155000091Question: The common elements of our condominium include a golf course. It is our understanding that when a unit is rented, the tenant obtains all of the owner’s use rights in the common elements. Is it possible to amend our rules and regulations to provide that the rental of units would only be approved if the proposed tenants waived, in writing, some of their rights in terms of use of the golf course?  Specifically, we have a computerized reservation system, with points assigned based on infrequency of use, and our owners feel that tenants should not accrue points in securing preferred tee times. G.V. (via e-mail)
Answer: Interesting question. The Florida Condominium Act was amended approximately twenty years ago to state that when a unit is leased, a tenant “shall have all use rights” in association property and those common elements otherwise readily available for use generally by unit owners. That law would seem to apply here. The statute also provides that unit owners can retain use rights in such property, if the tenant waives those rights in writing. This law never made sense to me, since a unit owner who is renting his or her unit would still need to park their vehicle on the property to use the amenity, security monitoring frequency could be doubled, and this part of the law has occasionally proven to be a nightmare to administer.
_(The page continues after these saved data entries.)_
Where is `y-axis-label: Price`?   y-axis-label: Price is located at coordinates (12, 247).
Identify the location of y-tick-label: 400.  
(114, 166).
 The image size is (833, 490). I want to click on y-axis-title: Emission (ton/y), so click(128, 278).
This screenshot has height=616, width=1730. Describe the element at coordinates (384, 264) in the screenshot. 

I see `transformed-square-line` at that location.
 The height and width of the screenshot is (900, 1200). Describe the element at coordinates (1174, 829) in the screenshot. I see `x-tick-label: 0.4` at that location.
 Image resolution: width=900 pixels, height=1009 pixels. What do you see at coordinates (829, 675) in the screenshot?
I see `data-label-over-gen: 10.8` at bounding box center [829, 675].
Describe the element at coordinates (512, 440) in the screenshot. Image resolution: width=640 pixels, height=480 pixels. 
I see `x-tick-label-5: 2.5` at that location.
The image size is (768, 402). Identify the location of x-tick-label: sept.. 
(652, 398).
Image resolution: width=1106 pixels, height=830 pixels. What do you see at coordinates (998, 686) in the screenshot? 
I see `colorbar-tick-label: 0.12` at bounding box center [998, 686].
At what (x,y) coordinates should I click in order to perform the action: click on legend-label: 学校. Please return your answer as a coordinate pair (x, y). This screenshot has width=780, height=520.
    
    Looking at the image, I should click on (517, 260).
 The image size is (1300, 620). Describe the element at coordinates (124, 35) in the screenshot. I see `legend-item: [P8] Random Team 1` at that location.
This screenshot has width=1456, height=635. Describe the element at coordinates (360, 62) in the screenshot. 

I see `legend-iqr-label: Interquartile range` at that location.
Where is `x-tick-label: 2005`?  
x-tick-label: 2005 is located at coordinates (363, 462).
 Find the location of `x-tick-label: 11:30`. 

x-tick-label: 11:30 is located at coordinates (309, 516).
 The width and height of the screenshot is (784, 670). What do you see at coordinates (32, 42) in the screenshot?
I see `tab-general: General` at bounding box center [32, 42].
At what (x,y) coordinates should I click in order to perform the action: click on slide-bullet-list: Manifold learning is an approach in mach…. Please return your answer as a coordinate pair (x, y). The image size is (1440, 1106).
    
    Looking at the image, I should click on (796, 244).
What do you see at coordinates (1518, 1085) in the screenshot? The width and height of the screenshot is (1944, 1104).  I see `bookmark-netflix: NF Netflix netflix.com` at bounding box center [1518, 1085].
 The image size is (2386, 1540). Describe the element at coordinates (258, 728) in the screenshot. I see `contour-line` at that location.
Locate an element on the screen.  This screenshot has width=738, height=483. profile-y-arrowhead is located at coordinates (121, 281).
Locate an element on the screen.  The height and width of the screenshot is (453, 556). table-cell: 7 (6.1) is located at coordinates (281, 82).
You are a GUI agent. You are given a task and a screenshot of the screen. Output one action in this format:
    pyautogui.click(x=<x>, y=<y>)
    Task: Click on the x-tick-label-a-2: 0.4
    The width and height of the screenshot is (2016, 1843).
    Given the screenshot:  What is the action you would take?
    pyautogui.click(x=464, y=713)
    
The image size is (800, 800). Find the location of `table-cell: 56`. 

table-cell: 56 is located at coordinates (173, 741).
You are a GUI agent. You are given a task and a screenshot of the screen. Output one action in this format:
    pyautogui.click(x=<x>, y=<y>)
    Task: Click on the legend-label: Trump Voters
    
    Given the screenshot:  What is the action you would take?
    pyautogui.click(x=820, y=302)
While the statute does permit an association to adopt rules to prohibit dual usage by a unit owner and his or her tenant, that does not really solve your problem. Although I do not believe any appellate court in Florida has ever been called upon to construe the statute, I often hear it referred to as the “no discrimination against tenants” statute. Parenthetically, there are decisions from the state regulatory agency that provide that an association can “discriminate” against tenants with respect to the use of units, particularly “no pets for tenants” provisions properly amended into the condominium documents.

As to your specific question, and based upon the general common law rule that the lease of property carries the full “bundle of rights”, combined with the language of the statute, I believe that treating tenants differently than owners in accruing points to obtain preferred tee times would place the association on a shaky legal footing, at best.